Petit bout de femme impavide et obstinée, Mireille Millet n'a pas toujours été très diplomate. Estimant son petit-fils "en danger", elle profite des grandes vacances pour "récupérer" l'enfant, qu'elle cache un temps chez des amis. Ce qui lui vaudra quelques jours de prison, en décembre 2003. "Le juge de Nanterre décide alors de le placer dans un foyer de la région parisienne", rappelle Me Fittante. Qui joint à son dossier les petits mots que le garçonnet fait alors passer "en douce" à sa mamie. "Mémé, pépé, vous me manquez, j'étouffe", écrit-il. "Si ça continue, je me suiciderai", se désespère-t-il un autre jour. Devant les médias, Mireille Millet pique des colères noires. "Ce qui n'a fait que braquer le juge, qui s'est entêté dans l'erreur comme s'il avait pris ma cliente en grippe et fait de ce dossier une affaire personnelle", dénonce Me Fittante.

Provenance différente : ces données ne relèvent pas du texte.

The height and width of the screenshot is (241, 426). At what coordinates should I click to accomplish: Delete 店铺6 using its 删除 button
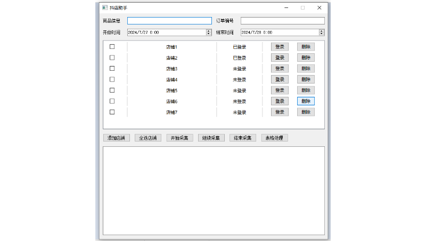click(x=306, y=101)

En 2005, le juge suspend tout contact entre Sébastien et ses grands-parents. L'enfant maigrit à vue d'oeil. Nouvelle mesure d'assistance éducative: cette fois, Sébastien est renvoyé chez sa mère. "Sous tutelle, en proie à de graves troubles du comportement, celle-ci n'est toujours pas en mesure d'assumer seule l'éducation de son fils", assure Me Fittante. Les grands-parents ont bien demandé à ce que l'autorité parentale leur soit déléguée mais le TGI de Briey a jugé la demande "irrecevable". "Sébastien a aujourd'hui seize ans et ma cliente craint pour son avenir", témoigne l'avocat, qui évoque un "immense gâchis".
Jeudi, à l'audience, il réclamera un euro symbolique de dommages et intérêts.

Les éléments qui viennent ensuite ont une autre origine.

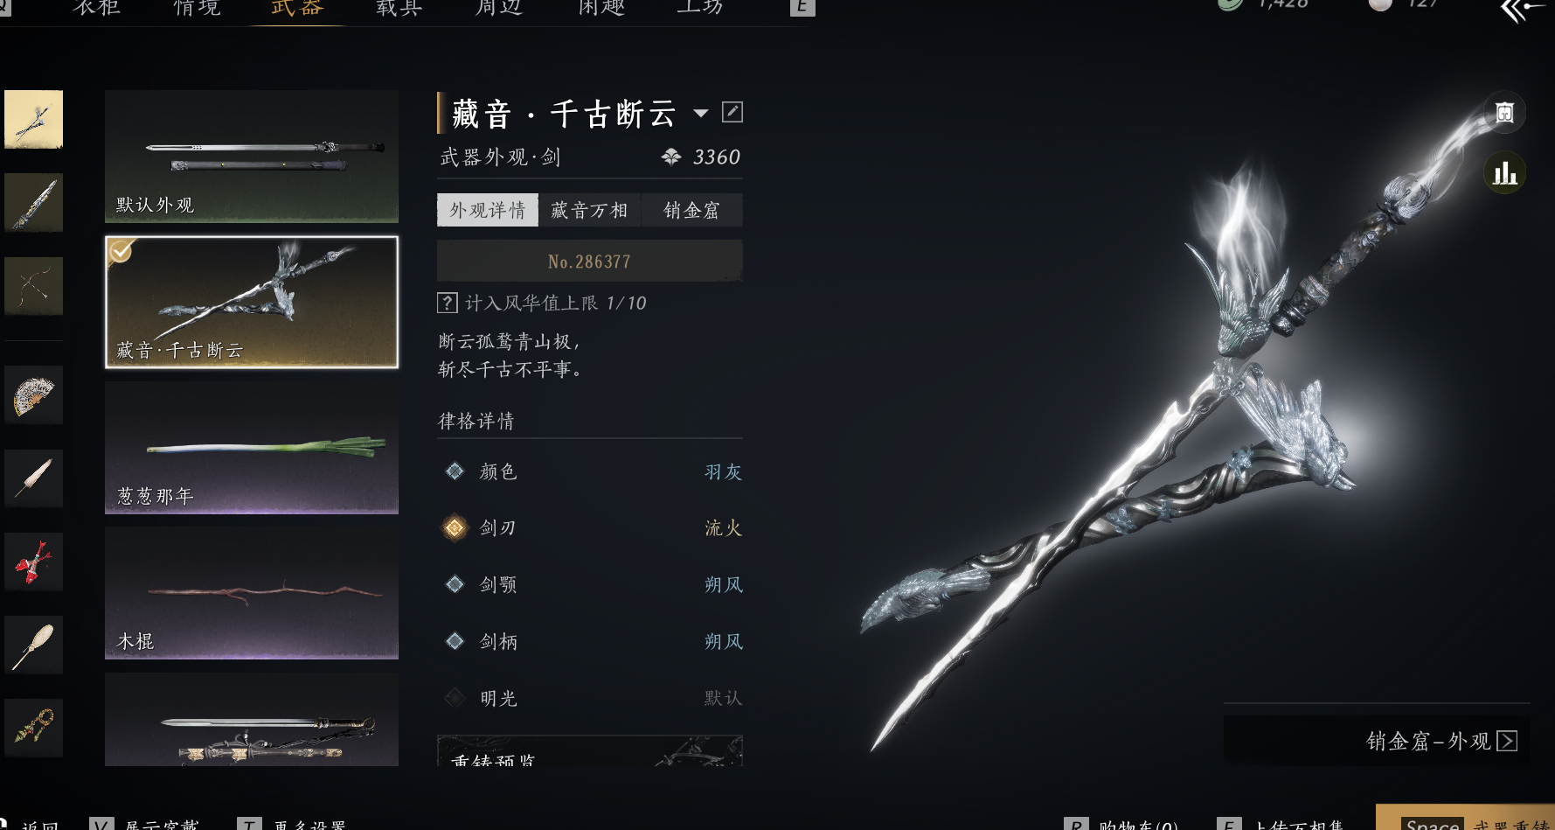This screenshot has height=830, width=1555.
Task: Open the question mark help icon
Action: point(447,303)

Garde de Sébastien : l'État assigné pour "faute lourde"
Un article du Républicain Lorrain
Paru le 13 mai 2006 (Lorraine / Faits Divers)
Mireille Millet, qui poursuit son combat pour obtenir la garde de son petit-fils, qu'elle a élevé en grande partie avant que celui-ci ne lui soit retiré, en 2002 à la demande du père, assigne l'État pour "faute lourde".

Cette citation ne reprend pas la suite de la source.